= Instructions to follow =
Below this task are records; return each one exactly and omit its images.

= Record excerpts =
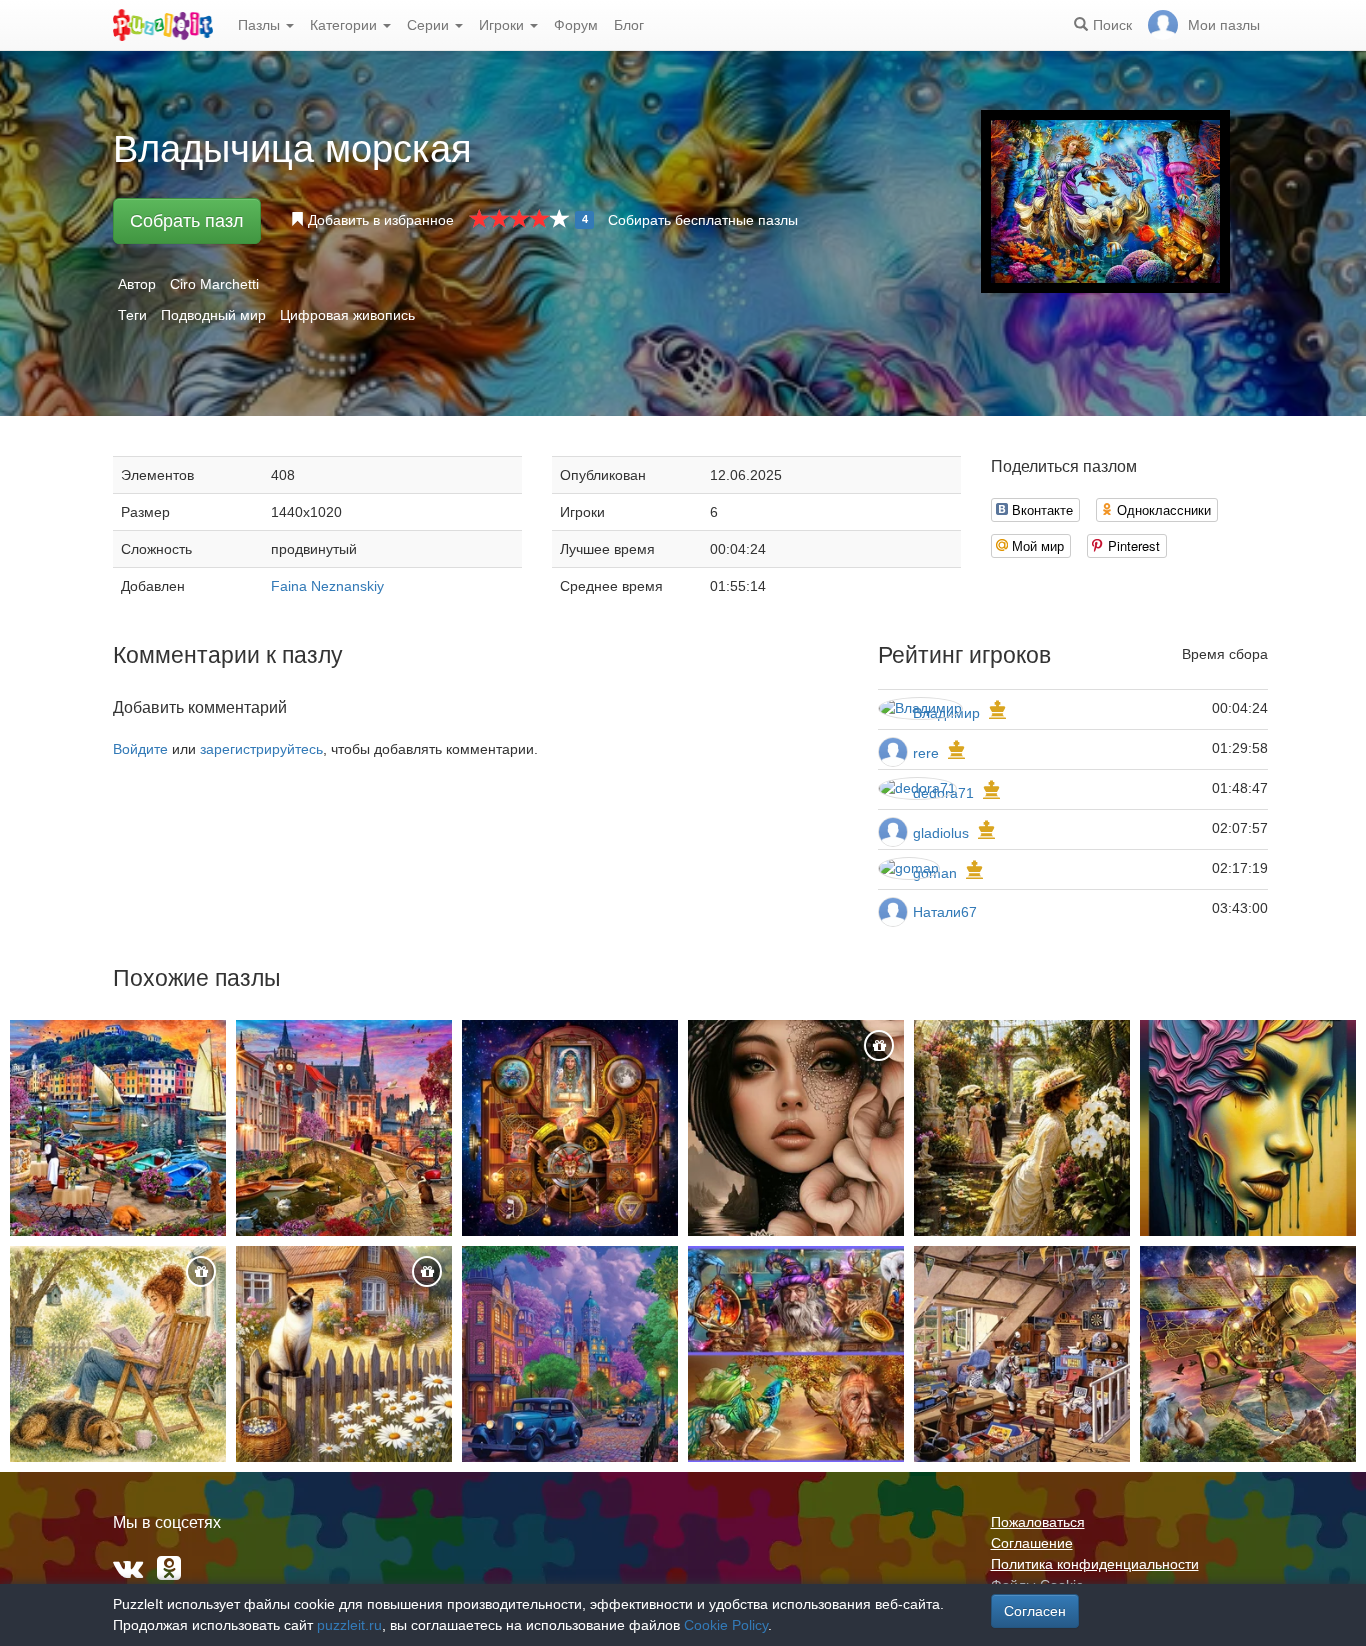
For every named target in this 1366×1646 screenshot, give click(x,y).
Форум (576, 25)
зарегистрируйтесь (261, 749)
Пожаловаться (1038, 1522)
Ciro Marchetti (214, 284)
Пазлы (261, 25)
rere (926, 753)
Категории (345, 25)
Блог (629, 25)
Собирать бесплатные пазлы (703, 220)
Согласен (1035, 1611)
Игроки (503, 25)
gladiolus (941, 833)
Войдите (140, 749)
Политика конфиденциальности (1095, 1564)
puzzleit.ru (349, 1625)
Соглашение (1032, 1543)
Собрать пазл (187, 221)
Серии (430, 25)
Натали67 (945, 912)
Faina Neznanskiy (327, 586)
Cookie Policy (726, 1625)
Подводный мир (213, 315)
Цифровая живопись (347, 315)
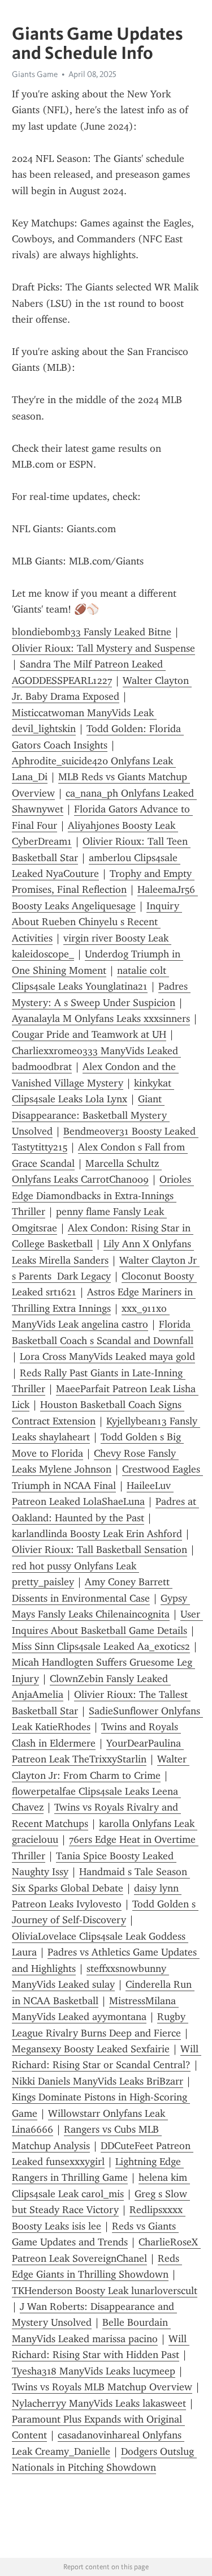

= Response below =
For every named target in this 1366×1646 screenshot, give click(x,y).
Форум (576, 25)
зарегистрируйтесь (261, 749)
Пожаловаться (1038, 1522)
Ciro Marchetti (214, 284)
Пазлы (261, 25)
rere (926, 753)
Категории (345, 25)
Блог (629, 25)
Собирать бесплатные пазлы (703, 220)
Согласен (1035, 1611)
Игроки (503, 25)
gladiolus (941, 833)
Войдите (140, 749)
Политика конфиденциальности (1095, 1564)
puzzleit.ru (349, 1625)
Соглашение (1032, 1543)
Собрать пазл (187, 221)
Серии (430, 25)
Натали67 (945, 912)
Faina Neznanskiy (327, 586)
Cookie Policy (726, 1625)
Подводный мир (213, 315)
Цифровая живопись (347, 315)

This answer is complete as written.